# Work order
When responding, copy every record below exactly as it appears.

# Exercise input
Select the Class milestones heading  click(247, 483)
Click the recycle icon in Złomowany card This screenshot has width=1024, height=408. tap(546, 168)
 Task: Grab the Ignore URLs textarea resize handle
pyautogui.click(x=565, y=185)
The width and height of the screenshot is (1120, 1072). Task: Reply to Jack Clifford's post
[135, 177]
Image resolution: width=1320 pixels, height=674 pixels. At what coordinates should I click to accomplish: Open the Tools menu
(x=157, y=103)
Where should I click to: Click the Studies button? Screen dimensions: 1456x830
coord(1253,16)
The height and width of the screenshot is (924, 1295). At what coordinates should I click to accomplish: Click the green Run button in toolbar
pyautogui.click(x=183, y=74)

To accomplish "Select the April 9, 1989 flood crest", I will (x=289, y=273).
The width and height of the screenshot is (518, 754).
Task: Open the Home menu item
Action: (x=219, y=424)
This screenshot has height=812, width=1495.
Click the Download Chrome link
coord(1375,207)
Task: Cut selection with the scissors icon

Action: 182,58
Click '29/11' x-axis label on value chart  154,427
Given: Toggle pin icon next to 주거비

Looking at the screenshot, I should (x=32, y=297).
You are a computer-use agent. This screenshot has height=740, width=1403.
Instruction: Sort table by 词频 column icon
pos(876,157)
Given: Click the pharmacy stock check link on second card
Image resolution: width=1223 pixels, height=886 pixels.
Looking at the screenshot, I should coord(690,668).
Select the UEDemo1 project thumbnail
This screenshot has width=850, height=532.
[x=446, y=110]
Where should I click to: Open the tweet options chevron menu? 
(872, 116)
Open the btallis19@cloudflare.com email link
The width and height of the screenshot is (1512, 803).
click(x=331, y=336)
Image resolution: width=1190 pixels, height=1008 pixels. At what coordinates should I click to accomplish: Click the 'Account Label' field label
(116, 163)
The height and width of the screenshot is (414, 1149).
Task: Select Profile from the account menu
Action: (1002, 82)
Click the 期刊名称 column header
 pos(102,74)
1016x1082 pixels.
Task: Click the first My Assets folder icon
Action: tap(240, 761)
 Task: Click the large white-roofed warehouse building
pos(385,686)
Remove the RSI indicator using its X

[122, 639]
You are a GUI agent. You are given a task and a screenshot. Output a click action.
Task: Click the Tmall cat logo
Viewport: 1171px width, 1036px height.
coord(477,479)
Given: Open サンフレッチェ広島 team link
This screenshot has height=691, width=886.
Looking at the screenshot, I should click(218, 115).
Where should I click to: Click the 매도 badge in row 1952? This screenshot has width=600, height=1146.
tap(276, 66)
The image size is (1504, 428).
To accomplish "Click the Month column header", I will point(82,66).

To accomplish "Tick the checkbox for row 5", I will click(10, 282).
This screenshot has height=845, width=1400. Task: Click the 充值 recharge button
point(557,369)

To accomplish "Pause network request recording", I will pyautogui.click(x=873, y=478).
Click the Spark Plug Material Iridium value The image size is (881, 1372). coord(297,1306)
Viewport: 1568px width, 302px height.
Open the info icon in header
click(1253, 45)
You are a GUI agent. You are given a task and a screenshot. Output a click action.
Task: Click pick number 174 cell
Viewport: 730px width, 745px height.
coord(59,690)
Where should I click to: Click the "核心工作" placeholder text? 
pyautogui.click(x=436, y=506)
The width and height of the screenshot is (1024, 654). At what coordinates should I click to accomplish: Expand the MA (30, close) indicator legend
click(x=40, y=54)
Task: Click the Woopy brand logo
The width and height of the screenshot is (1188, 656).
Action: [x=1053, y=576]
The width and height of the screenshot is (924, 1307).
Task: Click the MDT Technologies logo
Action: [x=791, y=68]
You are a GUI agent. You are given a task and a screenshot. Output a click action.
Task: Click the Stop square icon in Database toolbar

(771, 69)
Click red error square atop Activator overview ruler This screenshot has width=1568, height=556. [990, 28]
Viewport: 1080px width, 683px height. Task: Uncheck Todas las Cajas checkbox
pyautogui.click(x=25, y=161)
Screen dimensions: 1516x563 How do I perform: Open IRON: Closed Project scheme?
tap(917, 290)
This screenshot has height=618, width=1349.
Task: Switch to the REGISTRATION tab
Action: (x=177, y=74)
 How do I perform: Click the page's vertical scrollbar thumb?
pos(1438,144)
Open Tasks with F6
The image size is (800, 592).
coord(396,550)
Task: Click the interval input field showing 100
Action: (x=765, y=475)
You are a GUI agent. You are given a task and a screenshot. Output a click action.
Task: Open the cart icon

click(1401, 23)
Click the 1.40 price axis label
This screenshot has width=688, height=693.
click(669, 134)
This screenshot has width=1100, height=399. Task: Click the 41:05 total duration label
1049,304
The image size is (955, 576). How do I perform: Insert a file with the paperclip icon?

# Answer space
Select the Class milestones heading  click(247, 483)
Click the recycle icon in Złomowany card This screenshot has width=1024, height=408. tap(546, 168)
 Task: Grab the Ignore URLs textarea resize handle
pyautogui.click(x=565, y=185)
The width and height of the screenshot is (1120, 1072). Task: Reply to Jack Clifford's post
[135, 177]
Image resolution: width=1320 pixels, height=674 pixels. At what coordinates should I click to accomplish: Open the Tools menu
(x=157, y=103)
Where should I click to: Click the Studies button? Screen dimensions: 1456x830
coord(1253,16)
The height and width of the screenshot is (924, 1295). At what coordinates should I click to accomplish: Click the green Run button in toolbar
pyautogui.click(x=183, y=74)

To accomplish "Select the April 9, 1989 flood crest", I will (x=289, y=273).
The width and height of the screenshot is (518, 754).
Task: Open the Home menu item
Action: (x=219, y=424)
This screenshot has height=812, width=1495.
Click the Download Chrome link
coord(1375,207)
Task: Cut selection with the scissors icon

Action: 182,58
Click '29/11' x-axis label on value chart  154,427
Given: Toggle pin icon next to 주거비

Looking at the screenshot, I should (x=32, y=297).
You are a computer-use agent. This screenshot has height=740, width=1403.
Instruction: Sort table by 词频 column icon
pos(876,157)
Given: Click the pharmacy stock check link on second card
Image resolution: width=1223 pixels, height=886 pixels.
Looking at the screenshot, I should coord(690,668).
Select the UEDemo1 project thumbnail
This screenshot has width=850, height=532.
[x=446, y=110]
Where should I click to: Open the tweet options chevron menu? 
(872, 116)
Open the btallis19@cloudflare.com email link
The width and height of the screenshot is (1512, 803).
click(x=331, y=336)
Image resolution: width=1190 pixels, height=1008 pixels. At what coordinates should I click to accomplish: Click the 'Account Label' field label
(116, 163)
The height and width of the screenshot is (414, 1149).
Task: Select Profile from the account menu
Action: (1002, 82)
Click the 期刊名称 column header
 pos(102,74)
1016x1082 pixels.
Task: Click the first My Assets folder icon
Action: tap(240, 761)
 Task: Click the large white-roofed warehouse building
pos(385,686)
Remove the RSI indicator using its X

[122, 639]
You are a GUI agent. You are given a task and a screenshot. Output a click action.
Task: Click the Tmall cat logo
Viewport: 1171px width, 1036px height.
coord(477,479)
Given: Open サンフレッチェ広島 team link
This screenshot has height=691, width=886.
Looking at the screenshot, I should click(218, 115).
Where should I click to: Click the 매도 badge in row 1952? This screenshot has width=600, height=1146.
tap(276, 66)
The image size is (1504, 428).
To accomplish "Click the Month column header", I will point(82,66).

To accomplish "Tick the checkbox for row 5", I will click(10, 282).
This screenshot has height=845, width=1400. Task: Click the 充值 recharge button
point(557,369)

To accomplish "Pause network request recording", I will pyautogui.click(x=873, y=478).
Click the Spark Plug Material Iridium value The image size is (881, 1372). coord(297,1306)
Viewport: 1568px width, 302px height.
Open the info icon in header
click(1253, 45)
You are a GUI agent. You are given a task and a screenshot. Output a click action.
Task: Click pick number 174 cell
Viewport: 730px width, 745px height.
coord(59,690)
Where should I click to: Click the "核心工作" placeholder text? 
pyautogui.click(x=436, y=506)
The width and height of the screenshot is (1024, 654). At what coordinates should I click to accomplish: Expand the MA (30, close) indicator legend
click(x=40, y=54)
Task: Click the Woopy brand logo
The width and height of the screenshot is (1188, 656).
Action: [x=1053, y=576]
The width and height of the screenshot is (924, 1307).
Task: Click the MDT Technologies logo
Action: [x=791, y=68]
You are a GUI agent. You are given a task and a screenshot. Output a click action.
Task: Click the Stop square icon in Database toolbar

(771, 69)
Click red error square atop Activator overview ruler This screenshot has width=1568, height=556. [990, 28]
Viewport: 1080px width, 683px height. Task: Uncheck Todas las Cajas checkbox
pyautogui.click(x=25, y=161)
Screen dimensions: 1516x563 How do I perform: Open IRON: Closed Project scheme?
tap(917, 290)
This screenshot has height=618, width=1349.
Task: Switch to the REGISTRATION tab
Action: (x=177, y=74)
 How do I perform: Click the page's vertical scrollbar thumb?
pos(1438,144)
Open Tasks with F6
The image size is (800, 592).
coord(396,550)
Task: Click the interval input field showing 100
Action: (x=765, y=475)
You are a GUI agent. You are given a task and a screenshot. Output a click action.
Task: Open the cart icon

click(1401, 23)
Click the 1.40 price axis label
This screenshot has width=688, height=693.
click(669, 134)
This screenshot has width=1100, height=399. Task: Click the 41:05 total duration label
1049,304
The image size is (955, 576). How do I perform: Insert a file with the paperclip icon?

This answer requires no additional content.